### [Direction]
Reproduce the records word for word from the line that contains "Where should I click to: Click Microsoft's" through the end of the records. Leave the pictures out of your copy.

### [Source material]
========================================
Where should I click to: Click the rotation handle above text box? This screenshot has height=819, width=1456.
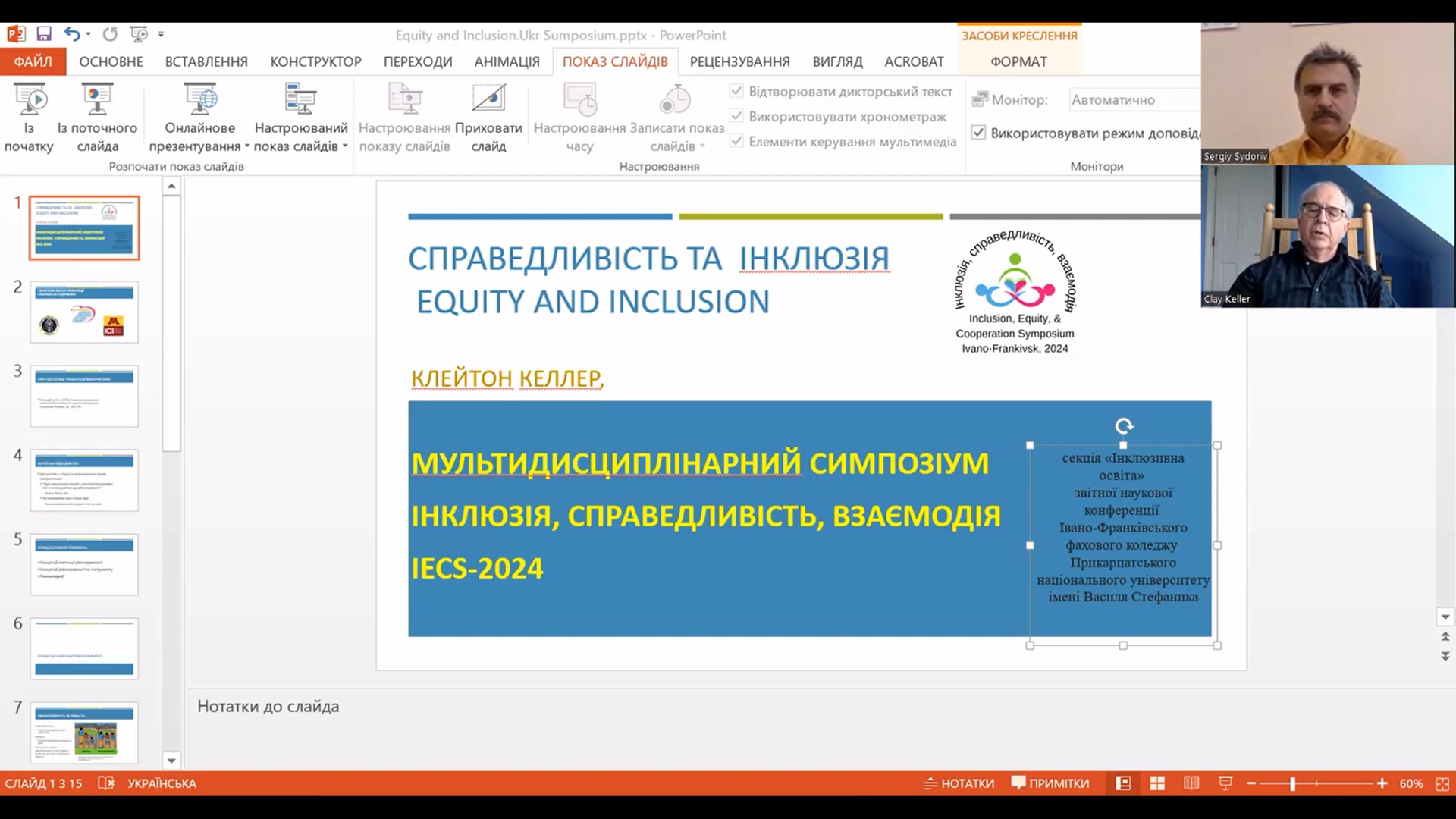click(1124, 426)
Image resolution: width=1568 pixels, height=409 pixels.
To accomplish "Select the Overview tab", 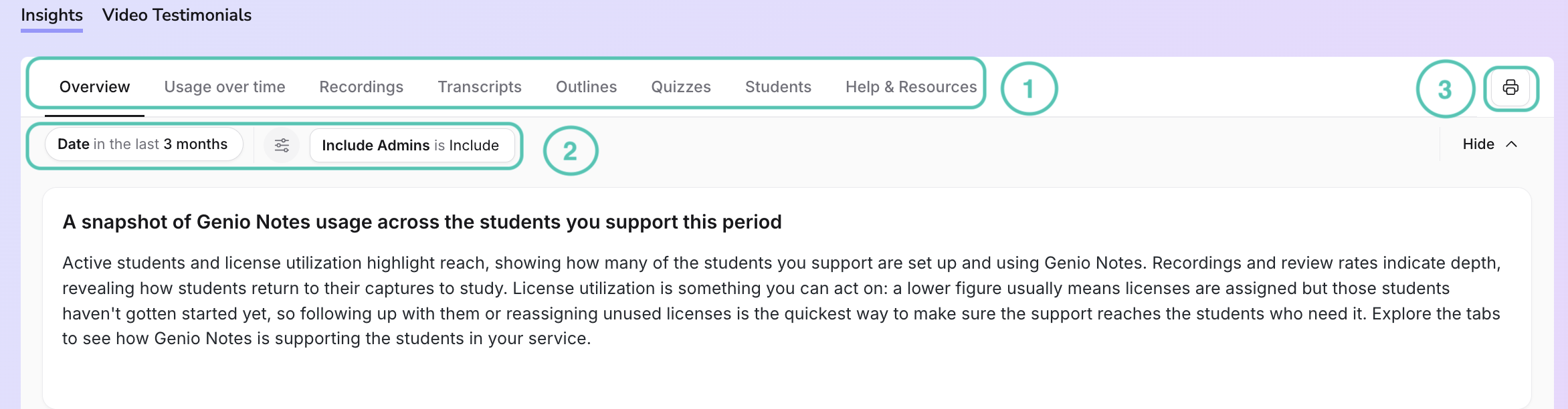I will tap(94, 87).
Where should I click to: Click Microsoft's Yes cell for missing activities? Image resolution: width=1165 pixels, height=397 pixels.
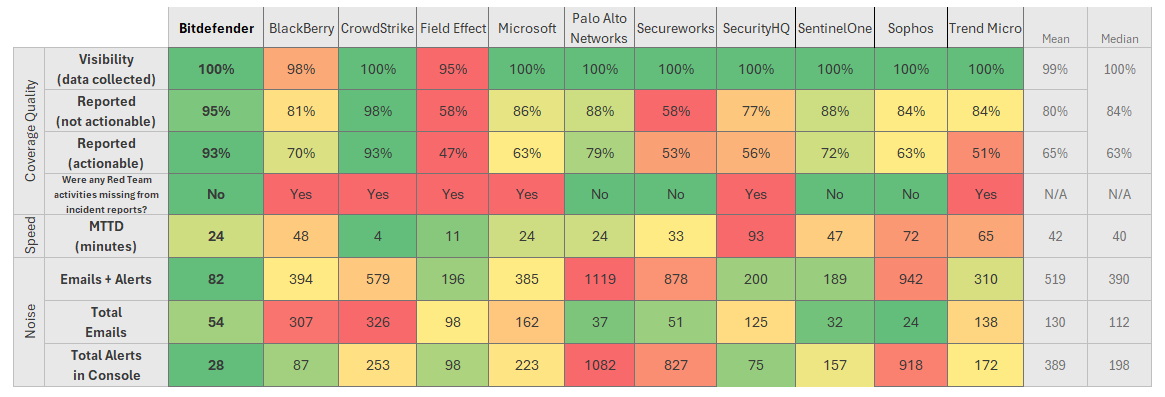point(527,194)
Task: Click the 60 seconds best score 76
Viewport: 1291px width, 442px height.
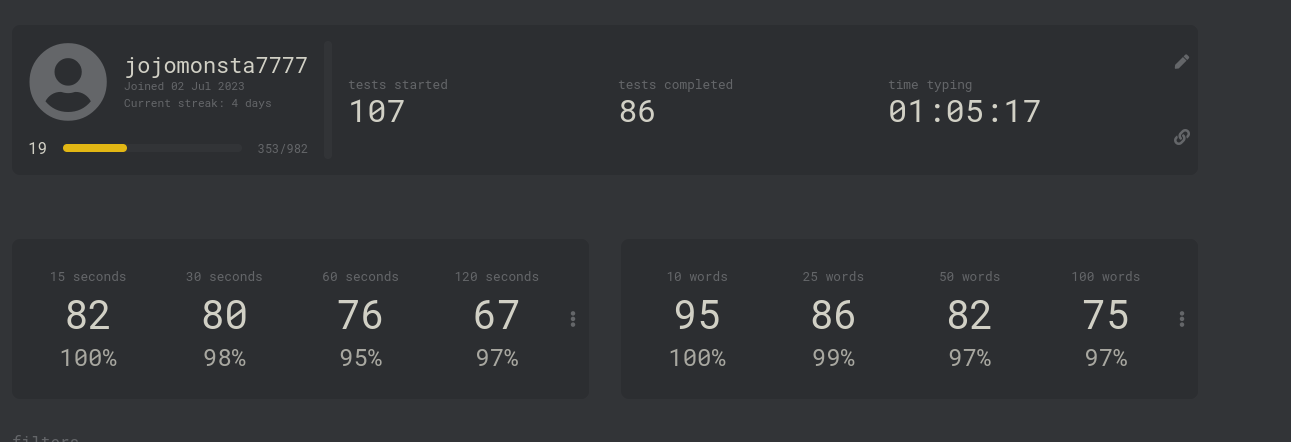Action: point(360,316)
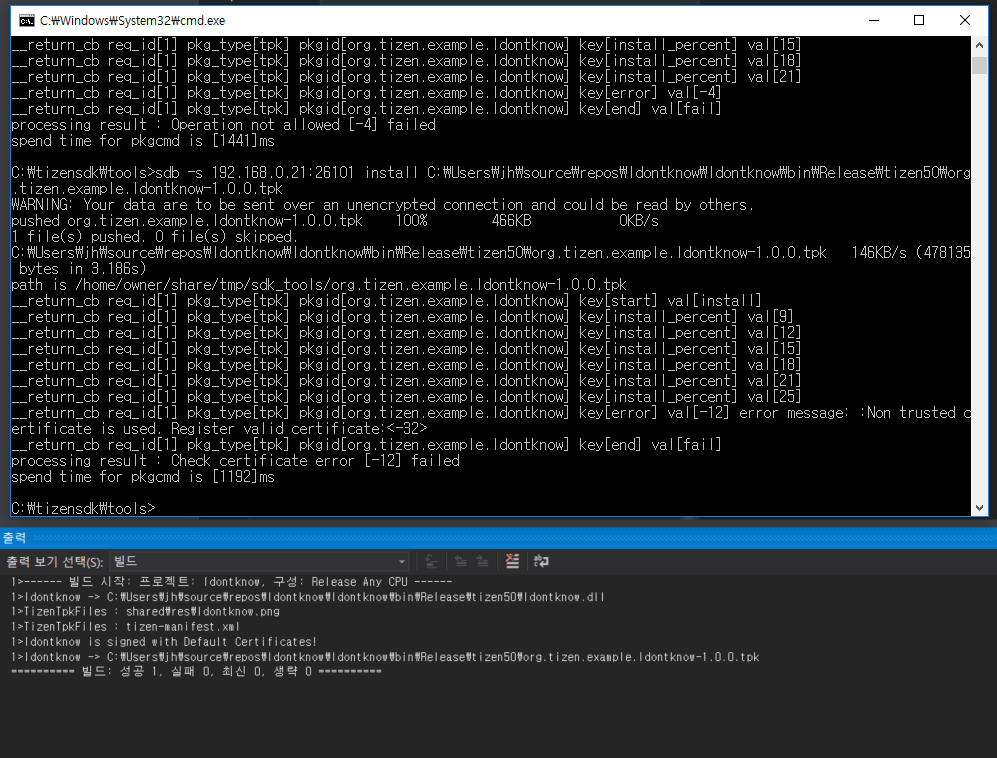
========================================
### [Finished exercise]
Where should I click to: Click Microsoft's Yes cell for missing activities? Image resolution: width=1165 pixels, height=397 pixels.
point(527,194)
Task: Click the 60 seconds best score 76
Viewport: 1291px width, 442px height.
Action: point(360,316)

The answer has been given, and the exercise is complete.